Vu la procédure suivante :
L'association L214 a demandé au tribunal administratif de Paris, d'une part, d'annuler pour excès de pouvoir la décision par laquelle le ministre de l'intérieur a implicitement refusé de dissoudre la cellule nationale de suivi des atteintes au monde agricole créée au sein de la gendarmerie nationale, dite " cellule Déméter ", et de résilier la convention du 13 décembre 2019 conclue entre le ministre de l'intérieur, la Fédération nationale des syndicats d'exploitants agricoles (FNSEA) et Jeunes Agriculteurs et, d'autre part, d'enjoindre au ministre de l'intérieur de faire cesser l'activité de la cellule et l'exécution de la convention du 13 décembre 2019, sous astreinte de 10 000 euros par jour de retard.
Par un jugement n° 2006530, 2018140 du 1er février 2022, le tribunal administratif de Paris a annulé le refus implicite du ministre de l'intérieur de mettre fin à celles des activités de la " cellule Déméter " qui se rattachent à " l'objectif de prévention et de suivi d'actions de nature idéologique ", enjoint au ministre de l'intérieur de faire cesser ces activités dans un délai de deux mois à compter de la notification du jugement sous astreinte de 10 000 euros par jour de retard et rejeté le surplus des conclusions de la demande.
Par un arrêt n° 23PA02344 du 29 septembre 2023, la cour administrative d'appel de Paris, statuant dans les limites des conclusions de l'appel dont elle était saisie par le ministre de l'intérieur, a, d'une part, annulé les articles 1 à 3 du jugement du tribunal administratif de Paris en tant qu'ils portent sur le refus de mettre fin aux " missions de suivi des actions de nature idéologique imparties à la " cellule Déméter " au motif que ce tribunal n'était pas compétent pour statuer et, d'autre part, transmis au Conseil d'Etat, en application de l'article R. 351-2 du code de justice administrative, la demande, présentée par l'association L214 devant le tribunal administratif de Paris, en tant que celle-ci tendait à l'annulation du refus du ministre de mettre fin à ces missions de la cellule.

Lignes indiquant où se trouvent les cibles =
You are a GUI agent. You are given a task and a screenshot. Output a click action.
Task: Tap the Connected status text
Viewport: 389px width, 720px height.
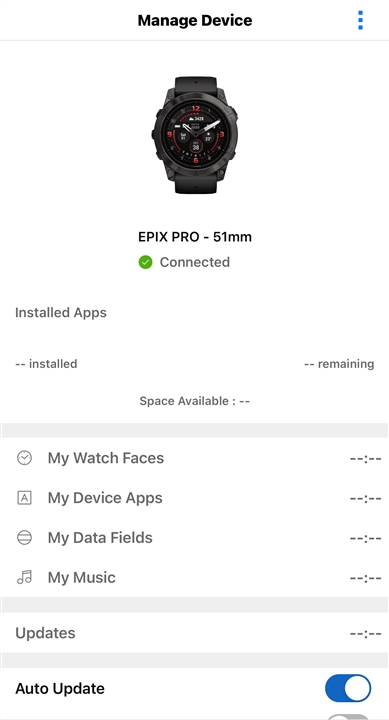195,262

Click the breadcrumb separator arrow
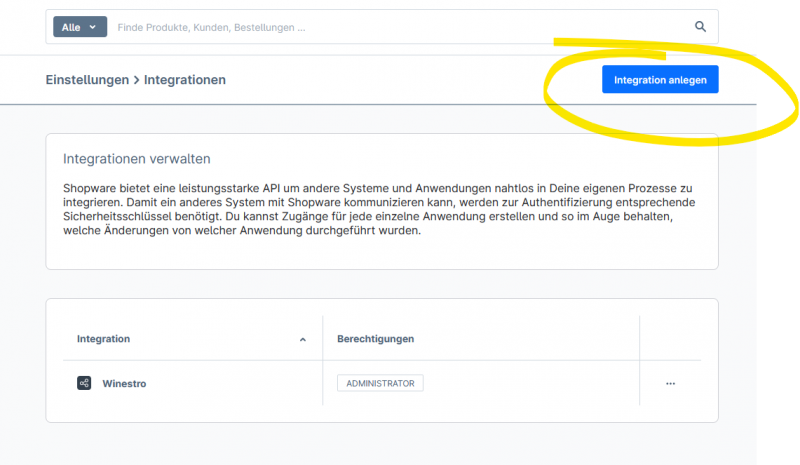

CONSIGNE = Reproduisez s'il vous plaît le texte sur la procédure en entier, mot pour mot.

RÉPONSE =
Vu la procédure suivante :
L'association L214 a demandé au tribunal administratif de Paris, d'une part, d'annuler pour excès de pouvoir la décision par laquelle le ministre de l'intérieur a implicitement refusé de dissoudre la cellule nationale de suivi des atteintes au monde agricole créée au sein de la gendarmerie nationale, dite " cellule Déméter ", et de résilier la convention du 13 décembre 2019 conclue entre le ministre de l'intérieur, la Fédération nationale des syndicats d'exploitants agricoles (FNSEA) et Jeunes Agriculteurs et, d'autre part, d'enjoindre au ministre de l'intérieur de faire cesser l'activité de la cellule et l'exécution de la convention du 13 décembre 2019, sous astreinte de 10 000 euros par jour de retard.
Par un jugement n° 2006530, 2018140 du 1er février 2022, le tribunal administratif de Paris a annulé le refus implicite du ministre de l'intérieur de mettre fin à celles des activités de la " cellule Déméter " qui se rattachent à " l'objectif de prévention et de suivi d'actions de nature idéologique ", enjoint au ministre de l'intérieur de faire cesser ces activités dans un délai de deux mois à compter de la notification du jugement sous astreinte de 10 000 euros par jour de retard et rejeté le surplus des conclusions de la demande.
Par un arrêt n° 23PA02344 du 29 septembre 2023, la cour administrative d'appel de Paris, statuant dans les limites des conclusions de l'appel dont elle était saisie par le ministre de l'intérieur, a, d'une part, annulé les articles 1 à 3 du jugement du tribunal administratif de Paris en tant qu'ils portent sur le refus de mettre fin aux " missions de suivi des actions de nature idéologique imparties à la " cellule Déméter " au motif que ce tribunal n'était pas compétent pour statuer et, d'autre part, transmis au Conseil d'Etat, en application de l'article R. 351-2 du code de justice administrative, la demande, présentée par l'association L214 devant le tribunal administratif de Paris, en tant que celle-ci tendait à l'annulation du refus du ministre de mettre fin à ces missions de la cellule.